▸ DOCUMENT PASSAGE
----------
The most unpredictable element of outdoor entertaining is of course the weather.

You might have a deck with shade and protection from rain and wind but a BBQ area with no cover at all.

The best solution is to put up some sort of shade cloth.

It is made out of heavy-duty shade cloth with fixings sewn into the corners.

These come in a variety of shapes, sizes and colours to suit any space.

To put up a triangular sail over an unprotected BBQ area next to a deck, as Monte is doing in Hands On, you start by fixing 2 corners to the existing structure and getting a third anchor point by dynabolting a pole to a brick wall or similar.

Start with an eyebolt at each of the anchor points. The eyebolts as well as the shackles on the sail are closed therefore snap hooks are required to shackle the two together. Turnbuckles on two of the anchor points will give you the ability to tension the sail.

These fixings are all available in galvanised or stainless steel, stainless steel ones last longer. The gauge for these should be equivalent to the gauge of the shackle on the sail.
----------
▸ STORED DATA
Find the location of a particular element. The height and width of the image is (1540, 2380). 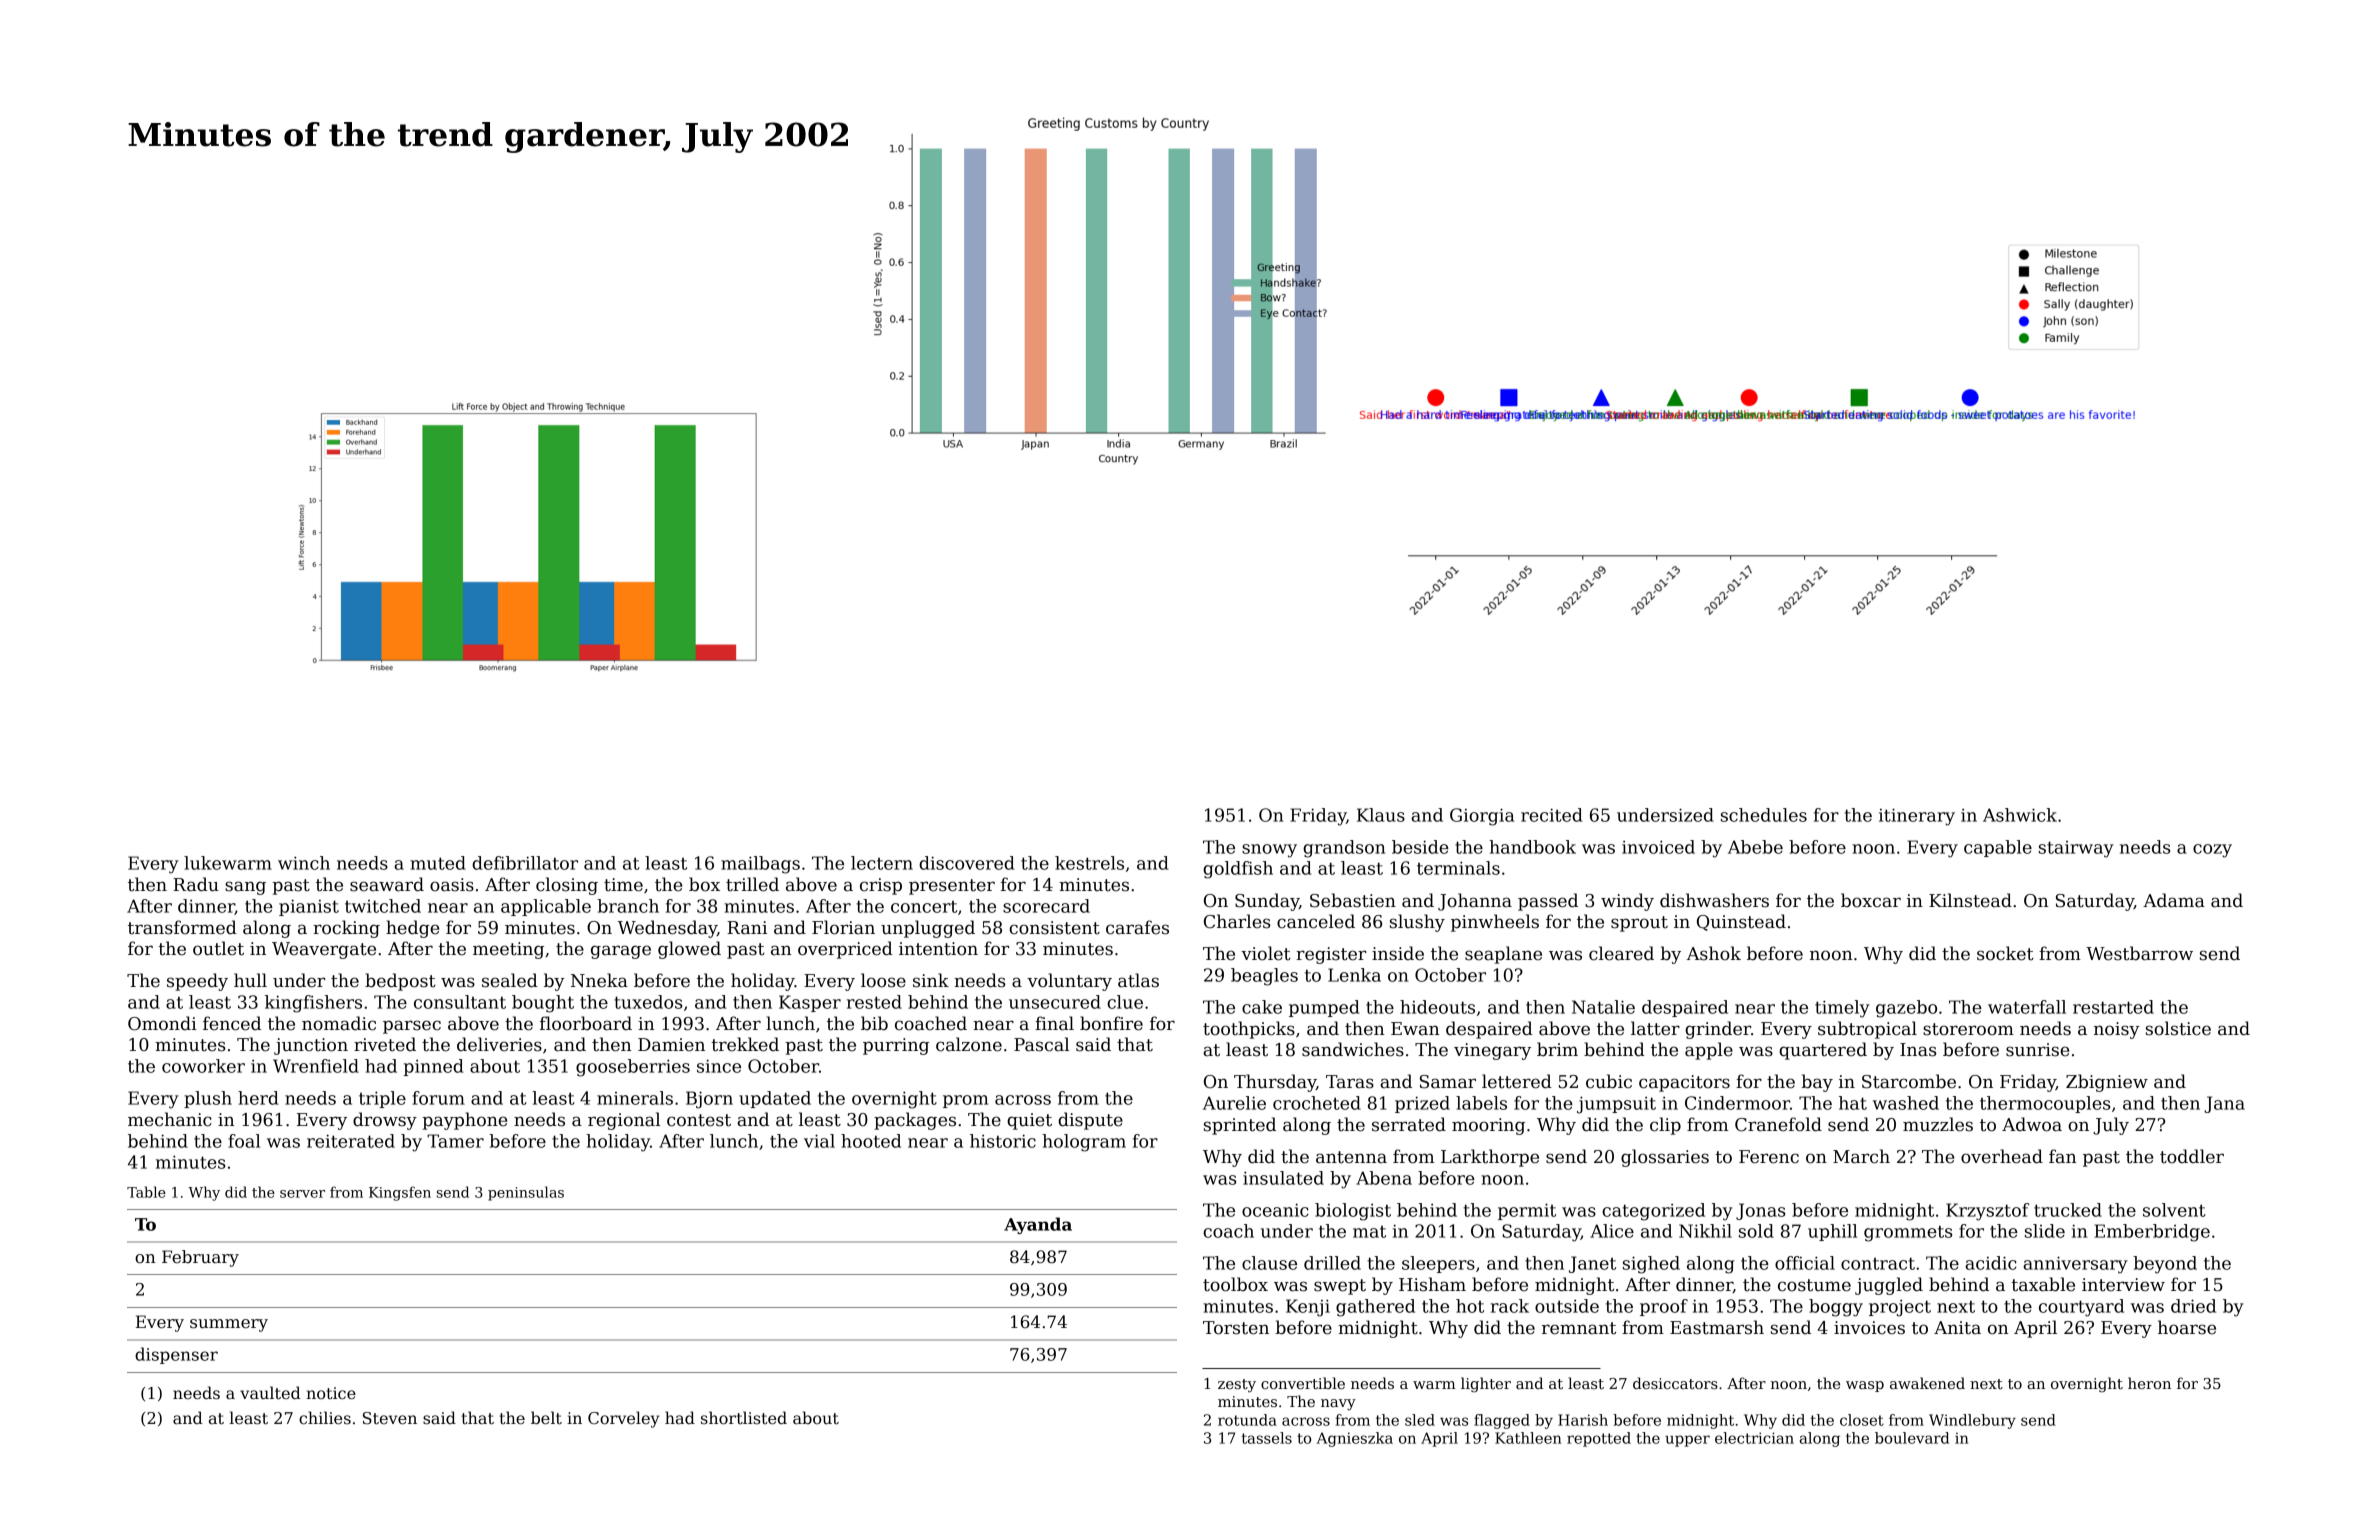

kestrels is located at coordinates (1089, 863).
----------
▸ SHORT PROBLEM 1
List the fittings named in the shade sail paragraph that begins "Start with an eyebolt".
▸ SHORT PROBLEM 2
In the shade sail text, which kind of steel fixing lasts longer?
▸ SHORT PROBLEM 3
Write the next part of the text on putting up a shade sail, starting after its final sentence.

▸ RESULT 1
Eyebolts, shackles, snap hooks, turnbuckles

▸ RESULT 2
Stainless steel

▸ RESULT 3
Drill the holes for the high anchor points into appropriately strong points on the structure, put the eyebolt through the hole, put the washer and the nut on and tighten. Now that the two high corners of the sail are secured, determine how high your pole needs to be for the third anchor point.

Hold the sail up at the angle you want it, make your mark allowing some extra height and then cut your post to size.

Our low wall is strong enough to support the pole, so we’ve chosen to use dynabolts to fasten it. The dynabolts need to get a 50mm bite on the masonry, so you may need to counterbore your pole so the dynabolt protrudes enough. Use your holes to mark the brickwork, then use a masonry bit to drill the second part of the hole. Make sure they are completely clear.

Put the dynabolt through very carefully so you don’t open the flanges before the dynabolt is completely seated in the hole. Tighten the nuts to secure the pole against the wall.

You may need to use wedges between the pole and the wall to help make the post plumb (vertical).

Keep the post slightly off the ground (about 10mm) because when a post is sitting on concrete it will absorb water and ultimately rot.
Now attach the eyebolt through the post. Attach the snap hook to the eyebolt and use a turnbuckle at this anchor point to allow you to tension the sail.

Our new sail looks good, provides shade and keeps the house cooler inside as well.